:: EXERCISE PROMPT ::
The answer must be one number: the count of lines in the data below that include "will".

:: DATASET EXCERPTS ::
Start of Block

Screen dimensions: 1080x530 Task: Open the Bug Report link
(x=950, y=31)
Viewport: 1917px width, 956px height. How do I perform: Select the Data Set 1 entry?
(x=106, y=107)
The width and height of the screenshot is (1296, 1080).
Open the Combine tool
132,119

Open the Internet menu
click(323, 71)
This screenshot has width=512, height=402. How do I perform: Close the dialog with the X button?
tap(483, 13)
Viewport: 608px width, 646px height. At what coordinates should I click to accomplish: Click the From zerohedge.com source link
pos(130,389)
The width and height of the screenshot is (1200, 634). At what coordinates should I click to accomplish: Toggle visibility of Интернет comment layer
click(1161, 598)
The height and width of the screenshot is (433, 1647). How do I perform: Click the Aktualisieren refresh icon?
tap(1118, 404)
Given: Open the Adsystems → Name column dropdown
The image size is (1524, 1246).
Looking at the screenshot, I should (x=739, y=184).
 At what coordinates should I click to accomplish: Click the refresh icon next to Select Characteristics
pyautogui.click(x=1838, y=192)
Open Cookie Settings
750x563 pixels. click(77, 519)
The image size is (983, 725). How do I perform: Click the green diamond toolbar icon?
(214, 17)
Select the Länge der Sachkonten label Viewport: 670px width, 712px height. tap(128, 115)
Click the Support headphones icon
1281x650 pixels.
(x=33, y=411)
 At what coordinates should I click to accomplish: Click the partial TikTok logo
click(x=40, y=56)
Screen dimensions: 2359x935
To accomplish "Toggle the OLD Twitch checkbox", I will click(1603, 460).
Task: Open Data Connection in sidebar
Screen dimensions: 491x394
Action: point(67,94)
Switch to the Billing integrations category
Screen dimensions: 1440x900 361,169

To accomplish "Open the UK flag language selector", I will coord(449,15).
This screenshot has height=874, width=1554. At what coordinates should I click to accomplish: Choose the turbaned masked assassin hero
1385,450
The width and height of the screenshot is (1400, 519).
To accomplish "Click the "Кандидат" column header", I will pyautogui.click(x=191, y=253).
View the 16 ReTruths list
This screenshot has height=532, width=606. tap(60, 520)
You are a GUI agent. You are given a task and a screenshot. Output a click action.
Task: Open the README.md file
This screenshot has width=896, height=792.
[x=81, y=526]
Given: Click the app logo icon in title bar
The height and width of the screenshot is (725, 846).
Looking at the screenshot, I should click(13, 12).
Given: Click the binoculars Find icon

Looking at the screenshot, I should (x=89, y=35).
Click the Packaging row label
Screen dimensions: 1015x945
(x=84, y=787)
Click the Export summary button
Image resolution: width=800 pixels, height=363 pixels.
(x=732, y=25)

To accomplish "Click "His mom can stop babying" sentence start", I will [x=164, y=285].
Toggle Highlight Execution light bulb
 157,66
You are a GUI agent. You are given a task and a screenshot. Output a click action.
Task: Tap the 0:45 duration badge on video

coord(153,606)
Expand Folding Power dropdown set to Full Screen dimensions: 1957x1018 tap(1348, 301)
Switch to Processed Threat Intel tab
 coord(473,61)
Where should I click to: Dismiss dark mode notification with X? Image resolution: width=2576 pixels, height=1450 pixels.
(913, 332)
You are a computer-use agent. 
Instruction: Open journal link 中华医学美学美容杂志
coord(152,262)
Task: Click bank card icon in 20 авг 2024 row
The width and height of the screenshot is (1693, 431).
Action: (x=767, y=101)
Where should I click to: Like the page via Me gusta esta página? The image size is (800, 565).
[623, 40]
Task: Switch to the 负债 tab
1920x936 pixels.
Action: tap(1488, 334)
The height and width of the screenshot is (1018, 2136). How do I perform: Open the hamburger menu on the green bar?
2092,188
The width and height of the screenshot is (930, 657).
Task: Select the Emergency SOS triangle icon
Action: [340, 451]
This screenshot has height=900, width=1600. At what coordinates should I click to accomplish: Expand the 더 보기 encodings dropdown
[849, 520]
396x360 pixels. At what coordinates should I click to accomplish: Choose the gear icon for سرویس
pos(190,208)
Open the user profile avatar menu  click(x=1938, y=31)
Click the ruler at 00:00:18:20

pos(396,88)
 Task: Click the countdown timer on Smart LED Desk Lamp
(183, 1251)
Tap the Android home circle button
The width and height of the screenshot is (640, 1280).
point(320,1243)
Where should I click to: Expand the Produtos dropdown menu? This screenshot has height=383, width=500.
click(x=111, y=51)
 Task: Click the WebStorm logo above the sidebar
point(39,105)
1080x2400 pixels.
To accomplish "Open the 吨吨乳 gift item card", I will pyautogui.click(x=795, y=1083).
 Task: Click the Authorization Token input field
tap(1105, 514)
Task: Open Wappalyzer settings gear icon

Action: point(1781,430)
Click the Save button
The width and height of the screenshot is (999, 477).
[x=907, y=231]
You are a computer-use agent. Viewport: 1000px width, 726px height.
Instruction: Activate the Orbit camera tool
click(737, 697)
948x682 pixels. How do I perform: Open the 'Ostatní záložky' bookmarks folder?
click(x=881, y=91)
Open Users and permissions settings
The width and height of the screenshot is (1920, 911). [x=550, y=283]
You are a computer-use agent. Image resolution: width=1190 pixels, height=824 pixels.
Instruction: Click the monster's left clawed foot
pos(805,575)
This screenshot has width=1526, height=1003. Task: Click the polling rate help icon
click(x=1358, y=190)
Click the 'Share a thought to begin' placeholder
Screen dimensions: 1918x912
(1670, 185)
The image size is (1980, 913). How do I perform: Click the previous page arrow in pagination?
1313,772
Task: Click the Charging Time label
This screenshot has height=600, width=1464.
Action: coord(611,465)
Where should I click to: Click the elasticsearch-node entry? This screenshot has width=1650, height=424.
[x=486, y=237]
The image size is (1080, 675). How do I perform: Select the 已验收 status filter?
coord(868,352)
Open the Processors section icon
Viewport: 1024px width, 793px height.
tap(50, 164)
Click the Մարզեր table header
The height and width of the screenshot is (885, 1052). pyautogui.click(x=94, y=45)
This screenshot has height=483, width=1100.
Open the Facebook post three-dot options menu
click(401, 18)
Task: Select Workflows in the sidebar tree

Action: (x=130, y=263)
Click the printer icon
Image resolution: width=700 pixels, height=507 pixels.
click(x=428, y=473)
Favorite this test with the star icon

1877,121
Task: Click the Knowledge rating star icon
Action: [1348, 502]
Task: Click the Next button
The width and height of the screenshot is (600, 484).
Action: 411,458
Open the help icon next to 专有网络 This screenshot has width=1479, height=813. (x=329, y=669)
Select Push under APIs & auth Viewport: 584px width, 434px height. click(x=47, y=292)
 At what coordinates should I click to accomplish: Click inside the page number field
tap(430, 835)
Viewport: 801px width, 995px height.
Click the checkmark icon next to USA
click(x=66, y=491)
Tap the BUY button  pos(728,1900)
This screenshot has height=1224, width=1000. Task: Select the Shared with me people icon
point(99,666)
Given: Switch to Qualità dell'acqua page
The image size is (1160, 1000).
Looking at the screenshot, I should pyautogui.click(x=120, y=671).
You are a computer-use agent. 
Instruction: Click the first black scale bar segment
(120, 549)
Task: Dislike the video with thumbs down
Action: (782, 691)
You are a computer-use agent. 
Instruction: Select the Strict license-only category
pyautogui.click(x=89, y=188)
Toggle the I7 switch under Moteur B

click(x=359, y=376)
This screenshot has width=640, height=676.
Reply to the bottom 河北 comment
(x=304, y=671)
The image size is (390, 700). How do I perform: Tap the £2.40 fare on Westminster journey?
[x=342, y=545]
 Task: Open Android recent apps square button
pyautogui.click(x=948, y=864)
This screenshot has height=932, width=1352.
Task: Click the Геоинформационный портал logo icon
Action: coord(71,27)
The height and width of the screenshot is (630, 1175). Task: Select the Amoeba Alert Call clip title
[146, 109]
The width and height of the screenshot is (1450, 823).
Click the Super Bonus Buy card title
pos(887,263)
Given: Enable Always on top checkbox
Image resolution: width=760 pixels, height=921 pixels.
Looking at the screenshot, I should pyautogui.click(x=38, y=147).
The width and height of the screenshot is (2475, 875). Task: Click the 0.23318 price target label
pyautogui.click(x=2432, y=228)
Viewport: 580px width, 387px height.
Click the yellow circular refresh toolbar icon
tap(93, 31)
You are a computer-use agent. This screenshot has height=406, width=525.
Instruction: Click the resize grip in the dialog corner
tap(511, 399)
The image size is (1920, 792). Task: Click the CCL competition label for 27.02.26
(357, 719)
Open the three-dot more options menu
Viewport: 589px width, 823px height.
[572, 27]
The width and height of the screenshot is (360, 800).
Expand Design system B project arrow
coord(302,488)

End of Block

:: RESPONSE BELOW ::
5